Saved entries
Content starts
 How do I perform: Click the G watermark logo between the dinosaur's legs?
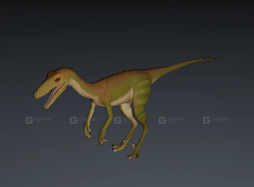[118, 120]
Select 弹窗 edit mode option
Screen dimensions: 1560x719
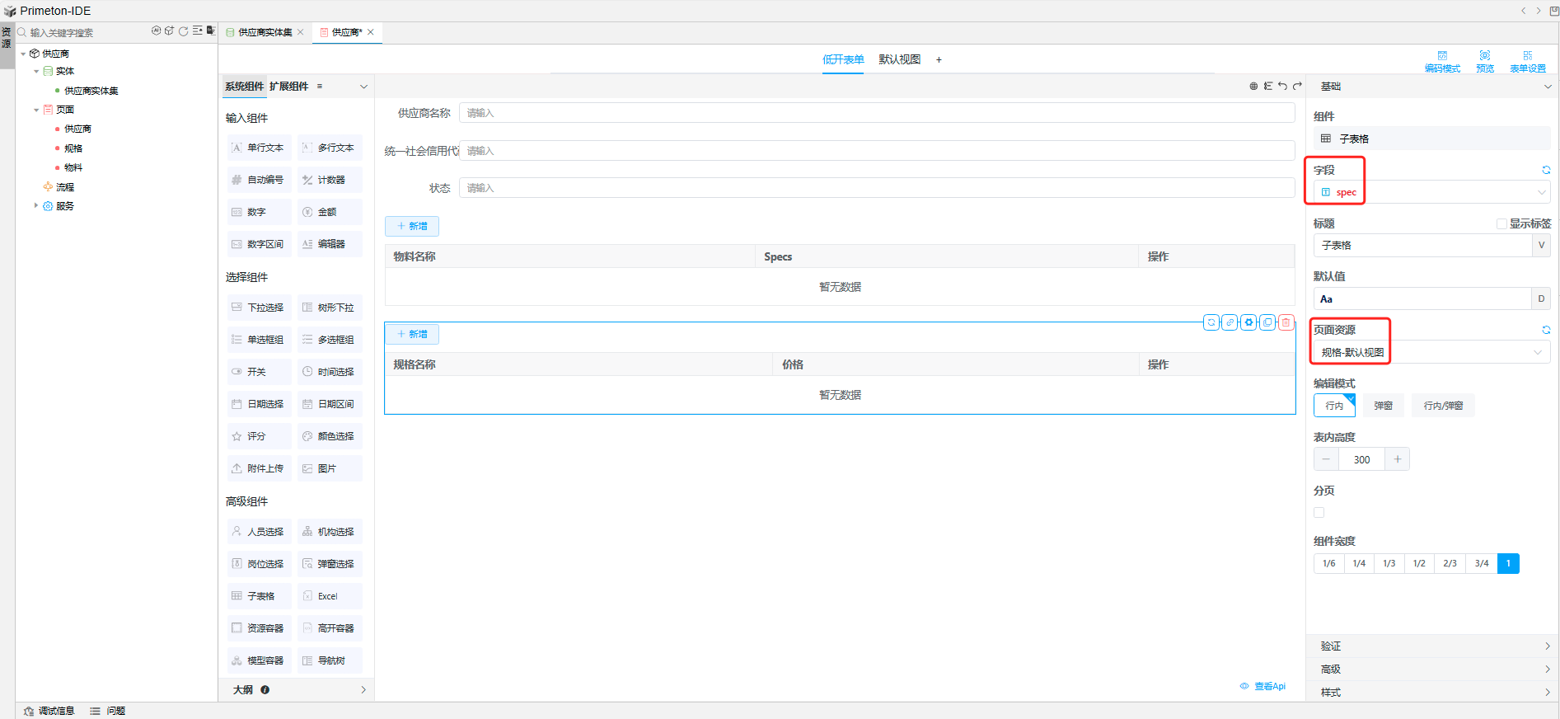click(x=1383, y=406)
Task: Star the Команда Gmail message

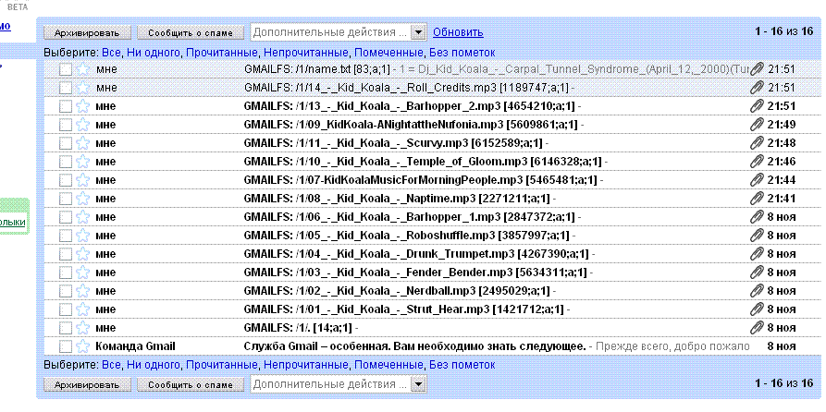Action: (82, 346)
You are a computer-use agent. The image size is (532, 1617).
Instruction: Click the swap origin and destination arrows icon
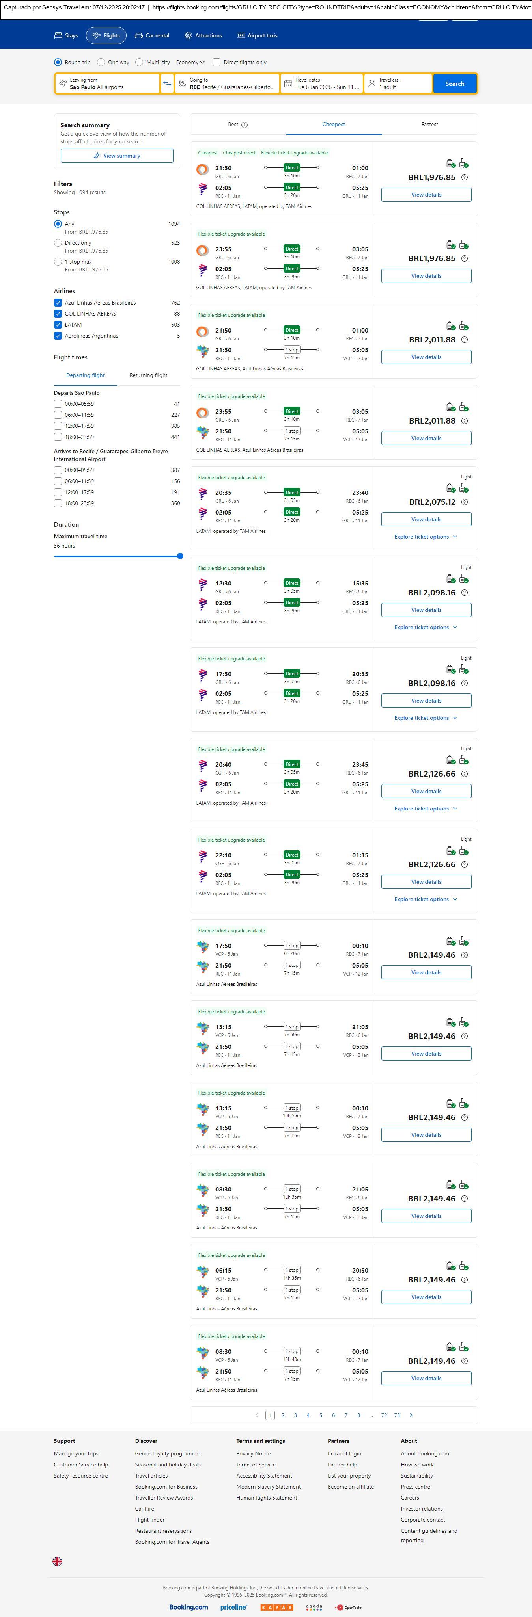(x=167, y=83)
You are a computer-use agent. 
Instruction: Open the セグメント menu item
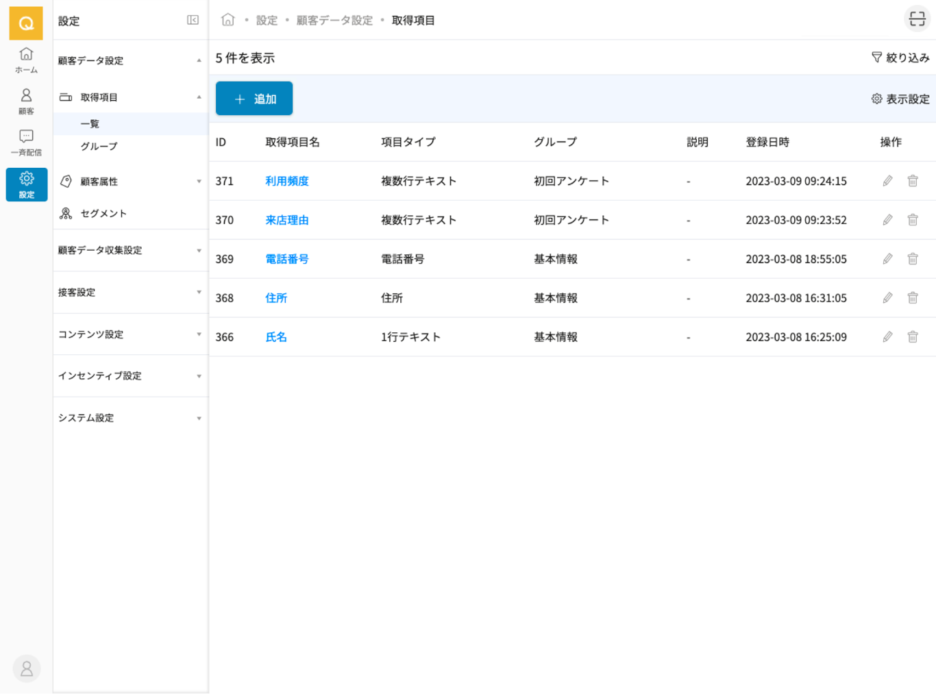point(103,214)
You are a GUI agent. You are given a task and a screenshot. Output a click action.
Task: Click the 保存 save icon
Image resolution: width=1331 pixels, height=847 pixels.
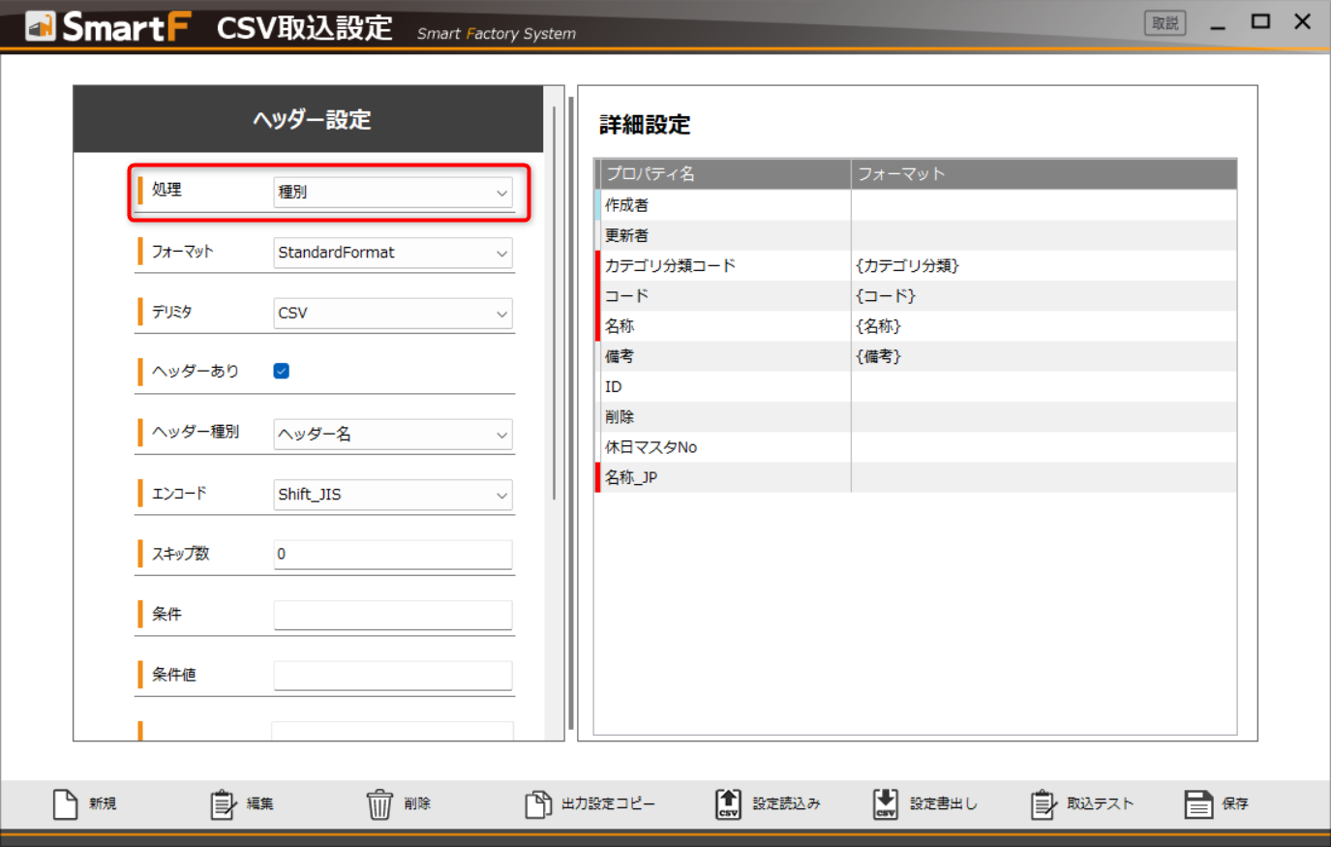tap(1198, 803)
Content ends
▶ _Problem requirements_
Output exactly the lines from the line containing "Instruction: Click the" through the last line of the records, both included, and leave out every picture.

▶ _Answer to the problem_
Instruction: Click the swap origin and destination arrows icon
(x=167, y=83)
You are a computer-use agent. 
Instruction: Open the セグメント menu item
point(103,214)
You are a GUI agent. You are given a task and a screenshot. Output a click action.
Task: Click the 保存 save icon
Image resolution: width=1331 pixels, height=847 pixels.
tap(1198, 803)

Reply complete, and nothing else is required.